--- Brief ---
Say how many lines in the entries contain "badge", giving only the number.

--- Raw data ---
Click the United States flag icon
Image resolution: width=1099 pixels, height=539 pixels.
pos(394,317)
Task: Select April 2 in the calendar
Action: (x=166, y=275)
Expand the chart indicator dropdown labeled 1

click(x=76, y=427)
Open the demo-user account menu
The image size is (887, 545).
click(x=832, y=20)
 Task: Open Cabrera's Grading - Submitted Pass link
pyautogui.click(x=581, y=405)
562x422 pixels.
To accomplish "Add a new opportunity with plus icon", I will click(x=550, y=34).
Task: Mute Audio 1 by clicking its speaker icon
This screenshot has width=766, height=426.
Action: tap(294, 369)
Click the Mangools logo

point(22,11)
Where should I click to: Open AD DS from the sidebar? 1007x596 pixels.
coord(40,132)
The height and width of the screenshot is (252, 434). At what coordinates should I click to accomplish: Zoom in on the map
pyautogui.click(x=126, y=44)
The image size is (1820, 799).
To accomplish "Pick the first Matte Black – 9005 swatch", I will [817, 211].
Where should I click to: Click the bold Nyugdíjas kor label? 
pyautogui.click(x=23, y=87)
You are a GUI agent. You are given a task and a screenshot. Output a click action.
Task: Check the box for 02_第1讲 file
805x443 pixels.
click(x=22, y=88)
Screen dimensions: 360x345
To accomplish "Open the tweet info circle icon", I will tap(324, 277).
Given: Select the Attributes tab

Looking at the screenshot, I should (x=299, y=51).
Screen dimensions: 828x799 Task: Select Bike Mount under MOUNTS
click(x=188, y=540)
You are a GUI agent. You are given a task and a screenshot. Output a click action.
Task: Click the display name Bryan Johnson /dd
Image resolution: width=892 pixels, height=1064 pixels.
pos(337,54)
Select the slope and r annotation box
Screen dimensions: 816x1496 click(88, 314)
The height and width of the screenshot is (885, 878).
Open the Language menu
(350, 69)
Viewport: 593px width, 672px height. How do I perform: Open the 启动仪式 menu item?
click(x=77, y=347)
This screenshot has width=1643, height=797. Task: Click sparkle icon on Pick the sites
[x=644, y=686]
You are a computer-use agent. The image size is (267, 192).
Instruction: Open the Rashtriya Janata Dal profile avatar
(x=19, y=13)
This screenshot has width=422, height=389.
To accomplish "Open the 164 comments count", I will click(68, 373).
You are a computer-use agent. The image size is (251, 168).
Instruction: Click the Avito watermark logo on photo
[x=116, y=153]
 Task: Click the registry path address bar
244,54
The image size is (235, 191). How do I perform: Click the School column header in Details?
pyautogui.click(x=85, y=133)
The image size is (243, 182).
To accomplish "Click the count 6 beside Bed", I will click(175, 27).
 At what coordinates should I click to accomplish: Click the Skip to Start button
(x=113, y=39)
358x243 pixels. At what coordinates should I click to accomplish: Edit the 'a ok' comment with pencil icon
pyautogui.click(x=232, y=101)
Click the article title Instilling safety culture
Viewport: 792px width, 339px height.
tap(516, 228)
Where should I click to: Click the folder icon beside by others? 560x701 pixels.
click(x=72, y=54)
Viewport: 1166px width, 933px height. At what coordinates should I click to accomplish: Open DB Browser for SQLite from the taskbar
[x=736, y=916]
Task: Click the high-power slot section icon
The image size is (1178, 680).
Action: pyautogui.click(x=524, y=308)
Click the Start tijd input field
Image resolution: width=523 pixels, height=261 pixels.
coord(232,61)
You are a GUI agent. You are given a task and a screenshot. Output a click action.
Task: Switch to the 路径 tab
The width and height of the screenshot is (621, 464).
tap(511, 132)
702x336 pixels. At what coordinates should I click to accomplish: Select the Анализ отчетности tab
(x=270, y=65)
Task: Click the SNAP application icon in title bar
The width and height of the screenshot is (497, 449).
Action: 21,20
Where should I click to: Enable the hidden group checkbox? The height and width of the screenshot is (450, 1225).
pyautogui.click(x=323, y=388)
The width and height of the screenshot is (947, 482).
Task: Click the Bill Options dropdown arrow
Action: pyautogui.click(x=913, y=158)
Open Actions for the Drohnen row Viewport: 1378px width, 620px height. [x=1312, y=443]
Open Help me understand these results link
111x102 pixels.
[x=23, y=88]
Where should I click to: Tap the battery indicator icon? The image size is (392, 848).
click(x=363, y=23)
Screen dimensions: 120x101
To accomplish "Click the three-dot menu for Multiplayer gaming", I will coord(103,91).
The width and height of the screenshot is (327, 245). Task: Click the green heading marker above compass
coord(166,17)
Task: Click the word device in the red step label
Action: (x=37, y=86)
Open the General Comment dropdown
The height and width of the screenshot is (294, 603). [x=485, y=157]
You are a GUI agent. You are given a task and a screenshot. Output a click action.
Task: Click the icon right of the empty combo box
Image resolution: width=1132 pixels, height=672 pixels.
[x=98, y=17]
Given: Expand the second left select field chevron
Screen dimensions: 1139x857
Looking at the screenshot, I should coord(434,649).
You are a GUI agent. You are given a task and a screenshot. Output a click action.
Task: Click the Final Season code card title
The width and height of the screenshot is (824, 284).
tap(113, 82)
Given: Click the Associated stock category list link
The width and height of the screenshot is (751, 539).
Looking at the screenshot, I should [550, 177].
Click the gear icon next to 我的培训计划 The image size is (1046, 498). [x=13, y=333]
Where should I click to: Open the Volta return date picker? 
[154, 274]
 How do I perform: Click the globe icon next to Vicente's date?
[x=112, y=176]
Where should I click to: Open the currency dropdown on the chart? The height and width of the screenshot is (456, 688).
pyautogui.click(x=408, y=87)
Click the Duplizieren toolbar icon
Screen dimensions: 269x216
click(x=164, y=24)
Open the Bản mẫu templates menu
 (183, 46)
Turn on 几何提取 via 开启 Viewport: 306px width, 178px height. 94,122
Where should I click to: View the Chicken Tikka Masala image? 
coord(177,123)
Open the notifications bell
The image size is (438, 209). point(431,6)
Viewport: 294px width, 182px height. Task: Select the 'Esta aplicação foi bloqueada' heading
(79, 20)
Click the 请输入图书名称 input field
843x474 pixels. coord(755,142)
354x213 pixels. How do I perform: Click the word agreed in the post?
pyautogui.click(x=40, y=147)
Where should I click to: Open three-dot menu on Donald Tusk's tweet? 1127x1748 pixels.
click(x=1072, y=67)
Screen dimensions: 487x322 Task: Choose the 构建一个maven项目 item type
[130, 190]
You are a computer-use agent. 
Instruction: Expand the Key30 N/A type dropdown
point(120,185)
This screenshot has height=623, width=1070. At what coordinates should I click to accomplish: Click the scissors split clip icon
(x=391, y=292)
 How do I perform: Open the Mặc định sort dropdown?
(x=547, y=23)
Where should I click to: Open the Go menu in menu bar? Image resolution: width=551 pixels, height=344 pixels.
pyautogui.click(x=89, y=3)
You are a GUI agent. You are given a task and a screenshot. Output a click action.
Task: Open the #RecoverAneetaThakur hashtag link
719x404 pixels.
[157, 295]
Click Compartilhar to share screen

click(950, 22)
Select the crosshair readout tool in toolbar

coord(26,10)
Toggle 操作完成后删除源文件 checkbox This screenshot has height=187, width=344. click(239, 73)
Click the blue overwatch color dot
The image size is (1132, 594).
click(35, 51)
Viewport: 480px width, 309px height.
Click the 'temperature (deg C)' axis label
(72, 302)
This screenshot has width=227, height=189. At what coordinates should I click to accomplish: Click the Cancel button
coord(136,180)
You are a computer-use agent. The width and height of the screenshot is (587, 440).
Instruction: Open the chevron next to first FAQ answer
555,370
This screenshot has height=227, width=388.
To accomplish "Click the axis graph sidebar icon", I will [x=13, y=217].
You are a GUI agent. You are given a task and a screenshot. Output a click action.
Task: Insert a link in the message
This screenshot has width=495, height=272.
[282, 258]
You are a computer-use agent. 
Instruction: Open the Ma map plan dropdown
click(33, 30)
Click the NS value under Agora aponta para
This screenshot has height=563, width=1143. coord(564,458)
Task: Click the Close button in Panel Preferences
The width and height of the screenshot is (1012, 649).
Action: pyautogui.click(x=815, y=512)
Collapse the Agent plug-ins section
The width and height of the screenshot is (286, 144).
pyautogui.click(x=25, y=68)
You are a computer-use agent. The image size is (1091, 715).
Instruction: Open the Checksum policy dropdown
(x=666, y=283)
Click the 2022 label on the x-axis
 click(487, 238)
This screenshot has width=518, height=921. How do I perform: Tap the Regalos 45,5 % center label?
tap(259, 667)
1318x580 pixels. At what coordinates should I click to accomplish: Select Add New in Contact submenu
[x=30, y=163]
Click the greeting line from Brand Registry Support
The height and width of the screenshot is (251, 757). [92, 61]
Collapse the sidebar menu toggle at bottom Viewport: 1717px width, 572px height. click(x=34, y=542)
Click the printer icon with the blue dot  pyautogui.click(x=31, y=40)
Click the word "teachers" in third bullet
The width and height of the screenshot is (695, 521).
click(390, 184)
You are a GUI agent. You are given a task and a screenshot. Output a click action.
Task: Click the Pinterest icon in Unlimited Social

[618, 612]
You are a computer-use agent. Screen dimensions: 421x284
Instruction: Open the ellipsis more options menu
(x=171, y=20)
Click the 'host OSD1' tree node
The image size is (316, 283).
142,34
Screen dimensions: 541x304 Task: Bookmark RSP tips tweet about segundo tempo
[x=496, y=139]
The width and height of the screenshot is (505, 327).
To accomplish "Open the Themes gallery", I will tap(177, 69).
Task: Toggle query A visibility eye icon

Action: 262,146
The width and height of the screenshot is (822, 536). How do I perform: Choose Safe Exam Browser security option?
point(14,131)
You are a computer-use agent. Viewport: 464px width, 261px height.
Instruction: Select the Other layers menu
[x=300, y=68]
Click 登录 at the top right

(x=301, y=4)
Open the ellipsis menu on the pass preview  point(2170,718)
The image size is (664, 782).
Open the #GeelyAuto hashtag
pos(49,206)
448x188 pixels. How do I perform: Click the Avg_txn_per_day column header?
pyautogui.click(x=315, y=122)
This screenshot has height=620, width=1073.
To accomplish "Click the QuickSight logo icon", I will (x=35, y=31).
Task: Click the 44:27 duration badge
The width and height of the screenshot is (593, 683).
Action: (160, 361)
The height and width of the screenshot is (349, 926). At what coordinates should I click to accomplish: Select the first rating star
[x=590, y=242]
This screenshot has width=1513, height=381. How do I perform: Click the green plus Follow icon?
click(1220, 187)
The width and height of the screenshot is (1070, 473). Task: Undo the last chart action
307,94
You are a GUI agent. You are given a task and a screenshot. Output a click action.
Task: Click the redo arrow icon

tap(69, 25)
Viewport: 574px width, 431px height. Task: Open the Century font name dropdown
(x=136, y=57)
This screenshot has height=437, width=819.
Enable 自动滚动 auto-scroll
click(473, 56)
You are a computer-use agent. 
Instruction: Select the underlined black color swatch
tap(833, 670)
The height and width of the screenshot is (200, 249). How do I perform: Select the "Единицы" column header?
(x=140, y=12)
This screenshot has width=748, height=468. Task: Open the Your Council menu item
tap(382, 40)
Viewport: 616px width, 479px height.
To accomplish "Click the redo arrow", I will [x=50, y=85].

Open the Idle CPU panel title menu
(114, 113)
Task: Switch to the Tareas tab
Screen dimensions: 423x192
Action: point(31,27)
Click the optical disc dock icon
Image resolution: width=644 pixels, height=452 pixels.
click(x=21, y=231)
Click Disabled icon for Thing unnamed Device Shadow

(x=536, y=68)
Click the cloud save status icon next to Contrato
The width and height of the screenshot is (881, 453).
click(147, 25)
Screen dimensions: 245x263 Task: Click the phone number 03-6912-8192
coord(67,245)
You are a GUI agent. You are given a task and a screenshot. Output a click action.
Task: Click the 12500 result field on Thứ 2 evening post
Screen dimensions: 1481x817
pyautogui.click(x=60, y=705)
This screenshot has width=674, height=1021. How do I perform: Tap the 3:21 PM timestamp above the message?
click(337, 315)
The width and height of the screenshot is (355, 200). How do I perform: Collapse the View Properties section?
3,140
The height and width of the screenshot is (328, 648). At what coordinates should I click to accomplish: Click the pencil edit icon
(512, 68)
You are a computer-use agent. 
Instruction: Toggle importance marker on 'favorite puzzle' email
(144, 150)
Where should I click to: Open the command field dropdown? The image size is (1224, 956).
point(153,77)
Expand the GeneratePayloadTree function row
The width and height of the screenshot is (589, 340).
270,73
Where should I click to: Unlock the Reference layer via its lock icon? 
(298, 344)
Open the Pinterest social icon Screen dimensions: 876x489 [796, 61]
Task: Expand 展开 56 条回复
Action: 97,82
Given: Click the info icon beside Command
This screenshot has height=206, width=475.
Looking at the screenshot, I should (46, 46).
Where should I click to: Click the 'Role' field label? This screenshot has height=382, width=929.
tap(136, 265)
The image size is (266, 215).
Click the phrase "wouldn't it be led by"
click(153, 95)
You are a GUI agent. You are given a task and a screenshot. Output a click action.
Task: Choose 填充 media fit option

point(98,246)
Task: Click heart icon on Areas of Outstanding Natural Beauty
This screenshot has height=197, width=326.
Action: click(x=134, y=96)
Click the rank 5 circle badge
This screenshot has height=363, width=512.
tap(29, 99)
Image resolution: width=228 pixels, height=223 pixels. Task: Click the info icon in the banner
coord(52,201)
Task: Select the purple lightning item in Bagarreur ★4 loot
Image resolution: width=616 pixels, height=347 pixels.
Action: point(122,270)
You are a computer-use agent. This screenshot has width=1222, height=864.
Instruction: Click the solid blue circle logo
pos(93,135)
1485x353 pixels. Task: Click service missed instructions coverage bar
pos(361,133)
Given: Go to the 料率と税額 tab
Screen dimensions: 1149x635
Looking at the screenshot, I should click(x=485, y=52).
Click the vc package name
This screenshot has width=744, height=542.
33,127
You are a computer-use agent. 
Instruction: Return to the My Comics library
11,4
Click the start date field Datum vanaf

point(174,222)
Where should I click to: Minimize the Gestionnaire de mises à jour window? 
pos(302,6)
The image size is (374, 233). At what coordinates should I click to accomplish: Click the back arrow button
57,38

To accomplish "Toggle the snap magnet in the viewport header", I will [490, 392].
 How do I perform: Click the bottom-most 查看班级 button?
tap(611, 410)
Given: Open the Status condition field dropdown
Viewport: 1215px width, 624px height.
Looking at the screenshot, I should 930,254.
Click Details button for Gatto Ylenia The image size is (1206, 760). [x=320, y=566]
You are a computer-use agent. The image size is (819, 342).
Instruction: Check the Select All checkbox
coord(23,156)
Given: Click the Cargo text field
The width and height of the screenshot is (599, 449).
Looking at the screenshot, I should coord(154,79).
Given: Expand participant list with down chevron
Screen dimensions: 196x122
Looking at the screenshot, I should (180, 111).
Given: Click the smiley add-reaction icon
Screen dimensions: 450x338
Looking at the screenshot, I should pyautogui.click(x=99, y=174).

--- Answer section ---
2